#### Dataset excerpts
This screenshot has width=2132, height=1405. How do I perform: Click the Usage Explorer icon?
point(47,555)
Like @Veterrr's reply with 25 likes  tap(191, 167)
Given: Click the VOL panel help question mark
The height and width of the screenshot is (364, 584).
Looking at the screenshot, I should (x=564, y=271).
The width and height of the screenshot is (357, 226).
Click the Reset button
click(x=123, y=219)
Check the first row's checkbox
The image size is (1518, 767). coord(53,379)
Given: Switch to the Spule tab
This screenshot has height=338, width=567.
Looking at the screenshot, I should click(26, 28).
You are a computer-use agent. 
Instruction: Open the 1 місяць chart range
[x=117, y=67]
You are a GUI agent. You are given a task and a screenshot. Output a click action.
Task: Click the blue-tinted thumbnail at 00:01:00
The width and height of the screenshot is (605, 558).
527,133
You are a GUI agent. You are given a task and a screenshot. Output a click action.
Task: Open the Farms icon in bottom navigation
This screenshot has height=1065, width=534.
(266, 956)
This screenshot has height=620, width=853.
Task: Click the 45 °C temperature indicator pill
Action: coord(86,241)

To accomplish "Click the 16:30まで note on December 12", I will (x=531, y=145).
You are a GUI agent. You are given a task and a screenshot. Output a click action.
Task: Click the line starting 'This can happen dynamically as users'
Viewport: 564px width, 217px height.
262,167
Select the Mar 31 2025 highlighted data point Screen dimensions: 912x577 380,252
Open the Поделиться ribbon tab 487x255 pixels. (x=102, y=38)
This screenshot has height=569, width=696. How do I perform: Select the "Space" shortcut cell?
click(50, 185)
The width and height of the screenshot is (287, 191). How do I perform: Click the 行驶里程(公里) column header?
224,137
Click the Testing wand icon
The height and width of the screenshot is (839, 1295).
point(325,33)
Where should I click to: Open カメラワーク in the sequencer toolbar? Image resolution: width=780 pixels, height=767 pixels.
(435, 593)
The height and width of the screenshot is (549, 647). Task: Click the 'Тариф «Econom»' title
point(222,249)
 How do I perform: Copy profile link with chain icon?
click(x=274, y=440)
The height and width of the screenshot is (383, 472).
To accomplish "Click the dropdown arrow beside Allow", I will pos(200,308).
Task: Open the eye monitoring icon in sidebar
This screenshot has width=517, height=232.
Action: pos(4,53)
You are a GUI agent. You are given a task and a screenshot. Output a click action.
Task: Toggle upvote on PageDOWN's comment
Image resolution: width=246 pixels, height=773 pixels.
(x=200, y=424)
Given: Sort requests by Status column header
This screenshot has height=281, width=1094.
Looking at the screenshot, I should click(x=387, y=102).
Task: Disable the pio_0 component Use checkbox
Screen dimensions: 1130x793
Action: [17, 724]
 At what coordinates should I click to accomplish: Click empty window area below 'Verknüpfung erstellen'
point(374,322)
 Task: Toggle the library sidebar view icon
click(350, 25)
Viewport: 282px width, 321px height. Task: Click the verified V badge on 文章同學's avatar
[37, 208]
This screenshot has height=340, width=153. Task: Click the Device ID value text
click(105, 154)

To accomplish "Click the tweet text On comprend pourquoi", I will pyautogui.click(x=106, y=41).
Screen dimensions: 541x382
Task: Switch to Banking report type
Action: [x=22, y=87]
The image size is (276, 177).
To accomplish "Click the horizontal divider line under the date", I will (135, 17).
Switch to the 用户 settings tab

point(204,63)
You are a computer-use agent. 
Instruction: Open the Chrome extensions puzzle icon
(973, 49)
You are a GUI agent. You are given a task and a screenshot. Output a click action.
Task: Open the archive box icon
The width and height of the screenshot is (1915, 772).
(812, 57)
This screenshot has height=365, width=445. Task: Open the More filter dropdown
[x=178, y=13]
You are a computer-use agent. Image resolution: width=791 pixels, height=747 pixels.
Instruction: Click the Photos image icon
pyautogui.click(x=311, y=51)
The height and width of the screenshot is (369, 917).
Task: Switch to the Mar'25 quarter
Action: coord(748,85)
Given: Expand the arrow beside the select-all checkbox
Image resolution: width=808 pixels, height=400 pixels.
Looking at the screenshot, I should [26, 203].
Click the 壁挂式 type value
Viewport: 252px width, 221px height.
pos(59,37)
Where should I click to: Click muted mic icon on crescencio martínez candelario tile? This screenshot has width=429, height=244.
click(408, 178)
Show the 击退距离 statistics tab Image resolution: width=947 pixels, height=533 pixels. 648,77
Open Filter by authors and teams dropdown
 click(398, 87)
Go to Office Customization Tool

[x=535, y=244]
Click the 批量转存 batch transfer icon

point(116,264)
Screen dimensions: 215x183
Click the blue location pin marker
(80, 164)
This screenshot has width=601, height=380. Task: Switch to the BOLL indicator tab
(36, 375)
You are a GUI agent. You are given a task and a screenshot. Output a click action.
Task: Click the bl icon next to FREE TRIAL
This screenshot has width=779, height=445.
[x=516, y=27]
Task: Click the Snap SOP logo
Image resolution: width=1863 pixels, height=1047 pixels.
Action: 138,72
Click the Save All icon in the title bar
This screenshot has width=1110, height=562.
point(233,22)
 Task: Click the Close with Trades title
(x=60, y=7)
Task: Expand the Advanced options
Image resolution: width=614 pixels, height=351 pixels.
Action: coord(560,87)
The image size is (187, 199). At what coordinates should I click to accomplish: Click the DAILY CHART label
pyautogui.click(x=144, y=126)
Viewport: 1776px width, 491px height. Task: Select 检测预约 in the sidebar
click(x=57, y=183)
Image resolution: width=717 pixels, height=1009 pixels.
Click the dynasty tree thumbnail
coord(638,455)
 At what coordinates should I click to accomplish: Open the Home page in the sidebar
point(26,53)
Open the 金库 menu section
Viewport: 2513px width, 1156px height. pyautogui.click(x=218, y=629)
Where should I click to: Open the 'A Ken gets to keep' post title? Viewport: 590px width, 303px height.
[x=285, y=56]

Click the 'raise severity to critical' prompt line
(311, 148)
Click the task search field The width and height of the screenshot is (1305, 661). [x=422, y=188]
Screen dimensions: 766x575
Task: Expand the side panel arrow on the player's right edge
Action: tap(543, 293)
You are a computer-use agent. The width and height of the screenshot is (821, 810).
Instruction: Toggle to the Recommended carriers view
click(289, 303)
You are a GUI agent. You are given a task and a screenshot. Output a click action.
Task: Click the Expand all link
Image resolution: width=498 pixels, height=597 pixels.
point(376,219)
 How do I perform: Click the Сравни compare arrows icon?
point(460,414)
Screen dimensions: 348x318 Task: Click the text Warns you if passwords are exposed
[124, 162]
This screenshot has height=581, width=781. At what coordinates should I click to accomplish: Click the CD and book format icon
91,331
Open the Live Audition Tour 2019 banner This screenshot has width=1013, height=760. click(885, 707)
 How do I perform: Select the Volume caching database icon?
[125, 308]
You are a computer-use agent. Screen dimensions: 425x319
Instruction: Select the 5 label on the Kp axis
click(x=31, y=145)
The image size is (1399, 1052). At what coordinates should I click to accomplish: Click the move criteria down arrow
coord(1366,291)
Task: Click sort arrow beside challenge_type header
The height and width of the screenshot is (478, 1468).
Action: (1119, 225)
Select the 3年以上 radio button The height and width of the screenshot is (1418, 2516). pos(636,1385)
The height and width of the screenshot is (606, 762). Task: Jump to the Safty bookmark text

#### Required action
Begin with the line that has "The height and width of the screenshot is (383, 472)." in the listing above and end after the line that has "Task: Disable the"; output those lines exactly.

#### Task response
The height and width of the screenshot is (383, 472).
To accomplish "Click the dropdown arrow beside Allow", I will pos(200,308).
Task: Open the eye monitoring icon in sidebar
This screenshot has width=517, height=232.
Action: pos(4,53)
You are a GUI agent. You are given a task and a screenshot. Output a click action.
Task: Toggle upvote on PageDOWN's comment
Image resolution: width=246 pixels, height=773 pixels.
(x=200, y=424)
Given: Sort requests by Status column header
This screenshot has height=281, width=1094.
Looking at the screenshot, I should click(x=387, y=102).
Task: Disable the pio_0 component Use checkbox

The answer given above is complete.